++++ EXCERPT PROVIDED

Unable to get Mellanox ConnectX-3 to work with transceiver/cable
TL;DR Auto-negotiation was turned off on my switch and had manufacturer's recommend settings for a 40G connection. Turning auto-negotiation on solved the issue.
I want to answer my question with details from my adventure down this path on getting my 40 gigabit network setup. This way anyone else who tries this in the future has some reference points.
I think it's important to note I used my 40G NIC in Ethernet mode, not Infiniband. The Ethernet drivers did seem to work, but I ended on the OFED drivers because it worked I didn't want to mess with it anymore. If you plan on getting a setup like this, make sure your card is capable of Ethernet mode!
What I tried
Once I got the switch, NICs and cables I installed the OFED (OpenFabrics Enterprise Distribution) drivers/software provided by Mellanox/Nvidia. Once those failed to establish a link I used the tools built into the software to update their firmware. It was rather simple, only issue I had was finding the latest firmware .bin file for my specific cards. The firmware I used was 2.33.5000, still quite old but newer than what was on the cards.

++++++++
++++ RECORDS

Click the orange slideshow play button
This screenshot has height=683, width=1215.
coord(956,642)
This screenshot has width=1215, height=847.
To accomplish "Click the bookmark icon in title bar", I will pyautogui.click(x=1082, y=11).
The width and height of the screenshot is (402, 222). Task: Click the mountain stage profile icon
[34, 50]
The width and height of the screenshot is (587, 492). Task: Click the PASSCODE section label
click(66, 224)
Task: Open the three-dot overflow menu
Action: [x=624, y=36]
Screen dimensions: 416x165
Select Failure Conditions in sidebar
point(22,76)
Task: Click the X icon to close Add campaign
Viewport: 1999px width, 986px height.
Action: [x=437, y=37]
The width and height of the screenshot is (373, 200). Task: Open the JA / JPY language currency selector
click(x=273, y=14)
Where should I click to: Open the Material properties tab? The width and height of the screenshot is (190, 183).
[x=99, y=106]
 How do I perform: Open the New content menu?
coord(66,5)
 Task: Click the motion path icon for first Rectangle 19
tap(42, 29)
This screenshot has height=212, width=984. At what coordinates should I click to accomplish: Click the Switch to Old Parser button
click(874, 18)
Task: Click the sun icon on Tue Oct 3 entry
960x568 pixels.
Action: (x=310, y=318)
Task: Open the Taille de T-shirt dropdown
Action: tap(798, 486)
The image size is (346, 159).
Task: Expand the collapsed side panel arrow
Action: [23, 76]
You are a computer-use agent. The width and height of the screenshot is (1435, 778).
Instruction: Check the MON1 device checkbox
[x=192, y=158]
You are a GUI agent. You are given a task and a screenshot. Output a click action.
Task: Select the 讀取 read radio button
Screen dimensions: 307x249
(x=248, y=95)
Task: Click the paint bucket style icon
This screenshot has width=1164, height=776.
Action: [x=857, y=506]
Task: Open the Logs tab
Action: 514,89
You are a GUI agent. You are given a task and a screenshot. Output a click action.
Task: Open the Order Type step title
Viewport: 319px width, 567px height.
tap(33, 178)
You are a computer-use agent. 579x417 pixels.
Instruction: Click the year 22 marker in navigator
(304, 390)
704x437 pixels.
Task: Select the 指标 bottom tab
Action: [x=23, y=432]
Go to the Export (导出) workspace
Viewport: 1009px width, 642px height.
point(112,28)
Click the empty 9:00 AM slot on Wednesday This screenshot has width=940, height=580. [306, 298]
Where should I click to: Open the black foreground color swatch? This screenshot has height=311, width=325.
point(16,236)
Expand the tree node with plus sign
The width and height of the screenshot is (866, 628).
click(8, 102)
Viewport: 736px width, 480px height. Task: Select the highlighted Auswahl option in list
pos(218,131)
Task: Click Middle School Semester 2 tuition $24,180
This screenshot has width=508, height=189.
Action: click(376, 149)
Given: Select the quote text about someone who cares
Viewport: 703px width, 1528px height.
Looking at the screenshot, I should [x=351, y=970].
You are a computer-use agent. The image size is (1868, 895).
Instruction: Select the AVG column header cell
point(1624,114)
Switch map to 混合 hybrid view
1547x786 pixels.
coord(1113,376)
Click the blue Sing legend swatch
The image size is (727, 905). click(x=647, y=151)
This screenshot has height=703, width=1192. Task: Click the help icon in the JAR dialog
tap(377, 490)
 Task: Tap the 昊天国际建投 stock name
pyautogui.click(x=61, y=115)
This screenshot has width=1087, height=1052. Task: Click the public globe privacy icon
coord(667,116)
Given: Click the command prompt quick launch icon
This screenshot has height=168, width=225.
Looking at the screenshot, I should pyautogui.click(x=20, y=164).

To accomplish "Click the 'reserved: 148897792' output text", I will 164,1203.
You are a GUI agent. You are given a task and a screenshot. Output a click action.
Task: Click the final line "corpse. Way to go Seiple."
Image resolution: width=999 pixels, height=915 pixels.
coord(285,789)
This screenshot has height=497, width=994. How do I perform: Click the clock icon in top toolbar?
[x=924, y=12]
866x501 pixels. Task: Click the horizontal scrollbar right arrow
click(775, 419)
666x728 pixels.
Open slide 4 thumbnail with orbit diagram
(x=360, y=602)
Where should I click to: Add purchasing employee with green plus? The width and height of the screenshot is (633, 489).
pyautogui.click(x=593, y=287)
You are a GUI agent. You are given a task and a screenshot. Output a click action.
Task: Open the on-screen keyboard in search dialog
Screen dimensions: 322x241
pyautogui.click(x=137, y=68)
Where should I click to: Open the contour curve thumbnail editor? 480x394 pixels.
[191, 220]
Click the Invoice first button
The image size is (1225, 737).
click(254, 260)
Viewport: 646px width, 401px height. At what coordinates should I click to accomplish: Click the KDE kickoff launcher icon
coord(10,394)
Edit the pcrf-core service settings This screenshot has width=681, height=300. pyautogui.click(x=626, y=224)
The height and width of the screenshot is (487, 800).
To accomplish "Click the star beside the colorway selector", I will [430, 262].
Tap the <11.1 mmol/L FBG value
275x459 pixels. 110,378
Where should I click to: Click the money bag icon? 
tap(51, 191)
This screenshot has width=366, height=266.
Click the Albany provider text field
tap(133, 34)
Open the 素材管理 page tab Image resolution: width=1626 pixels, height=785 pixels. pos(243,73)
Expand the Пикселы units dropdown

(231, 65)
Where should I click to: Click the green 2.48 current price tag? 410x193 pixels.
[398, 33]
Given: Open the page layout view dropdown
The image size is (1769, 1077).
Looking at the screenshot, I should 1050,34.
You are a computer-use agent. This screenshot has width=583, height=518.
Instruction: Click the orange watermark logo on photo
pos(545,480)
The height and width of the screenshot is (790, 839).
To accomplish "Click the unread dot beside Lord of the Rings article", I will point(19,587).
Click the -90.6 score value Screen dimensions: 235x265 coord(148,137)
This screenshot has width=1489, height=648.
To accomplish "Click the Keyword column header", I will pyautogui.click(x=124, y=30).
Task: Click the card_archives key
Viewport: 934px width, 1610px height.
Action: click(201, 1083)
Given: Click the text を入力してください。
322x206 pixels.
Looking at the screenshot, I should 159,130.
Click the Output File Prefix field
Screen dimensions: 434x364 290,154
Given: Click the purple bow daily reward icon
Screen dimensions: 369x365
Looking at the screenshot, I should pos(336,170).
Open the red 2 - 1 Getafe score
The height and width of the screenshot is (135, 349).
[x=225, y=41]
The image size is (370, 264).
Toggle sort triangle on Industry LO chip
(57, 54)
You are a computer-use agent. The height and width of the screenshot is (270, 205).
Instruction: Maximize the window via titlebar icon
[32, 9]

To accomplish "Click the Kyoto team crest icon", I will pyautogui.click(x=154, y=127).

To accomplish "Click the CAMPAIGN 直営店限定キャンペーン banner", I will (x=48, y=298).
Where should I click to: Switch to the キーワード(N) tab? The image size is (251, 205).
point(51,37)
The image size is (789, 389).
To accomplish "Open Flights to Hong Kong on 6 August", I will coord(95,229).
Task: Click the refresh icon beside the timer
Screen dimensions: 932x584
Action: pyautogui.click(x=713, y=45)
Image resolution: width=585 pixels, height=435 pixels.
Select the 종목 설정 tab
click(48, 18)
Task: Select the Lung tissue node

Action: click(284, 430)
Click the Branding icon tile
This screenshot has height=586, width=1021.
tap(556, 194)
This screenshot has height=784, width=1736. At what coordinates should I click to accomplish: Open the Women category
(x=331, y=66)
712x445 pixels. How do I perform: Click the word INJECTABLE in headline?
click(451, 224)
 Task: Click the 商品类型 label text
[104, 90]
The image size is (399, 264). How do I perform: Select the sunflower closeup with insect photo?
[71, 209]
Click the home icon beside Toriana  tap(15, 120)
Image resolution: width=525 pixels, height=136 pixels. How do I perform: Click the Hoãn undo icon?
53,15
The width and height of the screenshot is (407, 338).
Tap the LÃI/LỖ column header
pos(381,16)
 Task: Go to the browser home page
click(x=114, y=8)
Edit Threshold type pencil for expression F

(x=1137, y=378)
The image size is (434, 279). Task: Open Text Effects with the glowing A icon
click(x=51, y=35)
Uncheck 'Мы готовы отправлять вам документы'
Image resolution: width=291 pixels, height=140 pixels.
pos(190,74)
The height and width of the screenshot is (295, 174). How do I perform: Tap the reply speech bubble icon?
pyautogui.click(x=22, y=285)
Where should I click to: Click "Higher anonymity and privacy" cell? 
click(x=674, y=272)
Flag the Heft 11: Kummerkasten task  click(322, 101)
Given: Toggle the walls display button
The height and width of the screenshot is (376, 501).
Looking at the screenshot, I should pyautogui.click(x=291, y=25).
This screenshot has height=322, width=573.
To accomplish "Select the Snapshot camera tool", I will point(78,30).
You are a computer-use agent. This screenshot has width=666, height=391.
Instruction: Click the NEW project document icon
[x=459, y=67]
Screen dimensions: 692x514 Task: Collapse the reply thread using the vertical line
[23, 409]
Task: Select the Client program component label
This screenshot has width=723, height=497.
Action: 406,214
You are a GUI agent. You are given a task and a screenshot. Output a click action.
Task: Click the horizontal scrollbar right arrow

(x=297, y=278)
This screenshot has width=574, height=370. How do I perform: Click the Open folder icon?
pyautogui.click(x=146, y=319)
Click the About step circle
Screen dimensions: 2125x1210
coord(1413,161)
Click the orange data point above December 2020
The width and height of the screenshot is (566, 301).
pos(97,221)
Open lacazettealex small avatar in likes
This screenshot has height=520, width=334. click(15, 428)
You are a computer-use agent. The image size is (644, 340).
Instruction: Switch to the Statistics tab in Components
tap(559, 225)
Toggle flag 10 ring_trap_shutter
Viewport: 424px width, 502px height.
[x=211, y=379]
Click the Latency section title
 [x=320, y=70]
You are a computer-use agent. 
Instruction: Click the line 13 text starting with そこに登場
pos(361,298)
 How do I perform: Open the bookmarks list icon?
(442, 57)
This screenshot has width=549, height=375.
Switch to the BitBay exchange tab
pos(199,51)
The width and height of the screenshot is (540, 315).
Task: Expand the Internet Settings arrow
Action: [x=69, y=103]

++++++++

» TO-DO LIST
1. Answer these from the ConnectX-3 post:
(a) Which switch setting was turned off?
(b) In what mode did the writer run the 40G NIC?
(c) What firmware version did the writer install?
2. Reproduce the ConnectX-3 post word for word from "Unable to get" to "some reference points.".
Use only the ConnectX-3 post to respond.

» TASK-BY-TASK ANSWERS
1.
(a) Auto-negotiation
(b) Ethernet mode
(c) 2.33.5000

2.
Unable to get Mellanox ConnectX-3 to work with transceiver/cable
TL;DR Auto-negotiation was turned off on my switch and had manufacturer's recommend settings for a 40G connection. Turning auto-negotiation on solved the issue.
I want to answer my question with details from my adventure down this path on getting my 40 gigabit network setup. This way anyone else who tries this in the future has some reference points.